Exercise objective
Render the data below, from its first line up to and including the line with "center [1083, 291].", as a Markdown table with the columns Row and Line. Skip any blank lines.

===

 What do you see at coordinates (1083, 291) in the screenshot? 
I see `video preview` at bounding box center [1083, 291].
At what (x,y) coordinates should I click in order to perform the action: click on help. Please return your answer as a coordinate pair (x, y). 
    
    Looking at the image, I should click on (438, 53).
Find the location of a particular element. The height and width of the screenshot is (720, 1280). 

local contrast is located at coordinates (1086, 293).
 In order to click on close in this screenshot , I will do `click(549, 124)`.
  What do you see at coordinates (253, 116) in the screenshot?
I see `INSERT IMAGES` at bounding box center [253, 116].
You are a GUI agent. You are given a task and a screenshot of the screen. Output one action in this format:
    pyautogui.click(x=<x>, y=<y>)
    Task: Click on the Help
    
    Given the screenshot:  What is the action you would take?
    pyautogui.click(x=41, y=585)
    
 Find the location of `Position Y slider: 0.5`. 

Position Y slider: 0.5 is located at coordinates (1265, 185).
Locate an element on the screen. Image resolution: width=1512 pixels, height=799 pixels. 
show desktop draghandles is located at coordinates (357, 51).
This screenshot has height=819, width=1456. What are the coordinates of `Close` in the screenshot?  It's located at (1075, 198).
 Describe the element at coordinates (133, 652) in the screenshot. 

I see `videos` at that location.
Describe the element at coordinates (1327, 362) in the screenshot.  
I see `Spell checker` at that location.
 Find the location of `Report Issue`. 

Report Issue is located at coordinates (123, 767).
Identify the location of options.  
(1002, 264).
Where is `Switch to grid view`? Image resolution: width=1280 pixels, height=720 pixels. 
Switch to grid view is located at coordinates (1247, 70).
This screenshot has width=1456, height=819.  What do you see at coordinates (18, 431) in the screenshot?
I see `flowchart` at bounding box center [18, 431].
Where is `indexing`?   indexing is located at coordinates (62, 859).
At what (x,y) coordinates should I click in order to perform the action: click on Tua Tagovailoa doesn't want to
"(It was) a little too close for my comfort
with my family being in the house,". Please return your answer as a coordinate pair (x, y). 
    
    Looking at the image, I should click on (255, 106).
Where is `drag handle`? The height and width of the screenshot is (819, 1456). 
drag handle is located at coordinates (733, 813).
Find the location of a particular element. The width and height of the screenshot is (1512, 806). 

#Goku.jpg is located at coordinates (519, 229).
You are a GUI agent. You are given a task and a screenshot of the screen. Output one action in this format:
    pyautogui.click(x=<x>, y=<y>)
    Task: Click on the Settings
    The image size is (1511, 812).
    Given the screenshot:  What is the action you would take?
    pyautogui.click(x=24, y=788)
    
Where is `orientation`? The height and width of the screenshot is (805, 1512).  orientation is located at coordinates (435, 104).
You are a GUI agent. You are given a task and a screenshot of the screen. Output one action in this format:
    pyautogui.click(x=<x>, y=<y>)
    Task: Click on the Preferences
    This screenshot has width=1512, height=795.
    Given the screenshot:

===

Full solution
| Row | Line |
|---|---|
| 1 |  What do you see at coordinates (1083, 291) in the screenshot?  |
| 2 | I see `video preview` at bounding box center [1083, 291]. |